What is Trichosporon?
Trichosporon species are urease-positive, non-encapsulated basidiomycetous yeast-like anamorphic organisms with no known sexual state. They are widely distributed in nature and can be found mostly in tropical and temperate regions. The main morphological characteristic is that they form cylinder-shaped arthroconidia, besides pseudohyphae, septate hyphae and blastoconidia. [2,8]
Trichosporon species mainly inhabit soil but can also be found in substrates such as decomposing wood, air, rivers, lakes, seawater, cheese, scarab beetles, bird droppings, bats, pigeons, etc. They can also often colonize human skin, the upper respiratory tract and the gastrointestinal tract. In recent decades Trichosporon species have emerged as an important non-Candida yeast pathogen in patients with compromised immune systems or with malignant hematological diseases. [3,5,4]
The genus Trichosporon was first identified in 1865 by Beigel. He observed this microorganism in hair, causing benign hair infection. In 1890, German dermatologist Gustav Behrend isolated the agent causing white piedra from the yeast taken from mustache hair and described it and named it Trichosporon ovioides. Of course, since then other Trichosporon species have been identified. In 1902, Vuillemin joined all species of the genus Trichosporon into one –Trichosporon beigelii, a yeast that contains arthrospores. 
Species of the Trichosporon genus exist widely in nature; the genus comprises 51 species, 16 of which are pathogenic to humans. 
Based on a molecular analysis, the taxonomy of the genus Trichosporon has been revised.
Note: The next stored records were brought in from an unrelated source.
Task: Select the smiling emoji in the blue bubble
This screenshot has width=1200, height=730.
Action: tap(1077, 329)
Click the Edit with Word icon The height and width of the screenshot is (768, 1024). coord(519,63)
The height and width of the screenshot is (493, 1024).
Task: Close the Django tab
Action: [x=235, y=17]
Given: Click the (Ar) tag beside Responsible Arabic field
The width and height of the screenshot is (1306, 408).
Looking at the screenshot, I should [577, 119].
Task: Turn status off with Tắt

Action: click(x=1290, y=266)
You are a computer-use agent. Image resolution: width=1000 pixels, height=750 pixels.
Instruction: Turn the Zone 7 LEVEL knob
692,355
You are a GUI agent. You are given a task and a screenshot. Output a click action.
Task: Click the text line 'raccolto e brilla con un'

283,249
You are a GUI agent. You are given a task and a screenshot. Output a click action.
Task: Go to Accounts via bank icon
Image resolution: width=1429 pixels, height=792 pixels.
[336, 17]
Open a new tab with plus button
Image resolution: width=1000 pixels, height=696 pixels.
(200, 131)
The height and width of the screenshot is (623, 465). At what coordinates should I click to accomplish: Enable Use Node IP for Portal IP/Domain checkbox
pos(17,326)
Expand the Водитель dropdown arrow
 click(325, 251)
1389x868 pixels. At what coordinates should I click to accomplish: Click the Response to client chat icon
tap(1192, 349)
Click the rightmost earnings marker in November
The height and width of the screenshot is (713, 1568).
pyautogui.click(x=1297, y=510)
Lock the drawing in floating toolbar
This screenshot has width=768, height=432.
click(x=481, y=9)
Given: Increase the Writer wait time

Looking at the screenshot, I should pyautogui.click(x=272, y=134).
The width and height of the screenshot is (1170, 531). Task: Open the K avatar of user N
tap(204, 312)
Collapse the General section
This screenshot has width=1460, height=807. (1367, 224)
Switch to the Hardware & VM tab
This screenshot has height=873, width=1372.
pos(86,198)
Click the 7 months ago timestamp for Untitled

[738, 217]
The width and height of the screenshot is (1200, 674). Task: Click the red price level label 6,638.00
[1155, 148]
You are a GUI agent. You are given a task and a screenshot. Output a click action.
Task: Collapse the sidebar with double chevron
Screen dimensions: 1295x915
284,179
Revision included a division of the species T. beigelii in several distinct species and with at least nine of them which have the potential to cause human disease: Trichosporon asahii, T. mucoides, T. inkin, T. cutaneum, T. asteroids, T. ovoides, T.n pullulans, T. loubieri and T. japonicum. [6,5]
What are the health effects of Trichosporon?
As mentioned earlier, species from the genus Trichosporon are able to colonize and proliferate in different parts of the human body, including the gastrointestinal and respiratory tract, skin, hair, and vagina. For that reason, this genus is medically important.
Of course, not every species is equally dangerous. Some of them can cause deep-seated, mucosa-associated, fatal infections and some just superficial infections. 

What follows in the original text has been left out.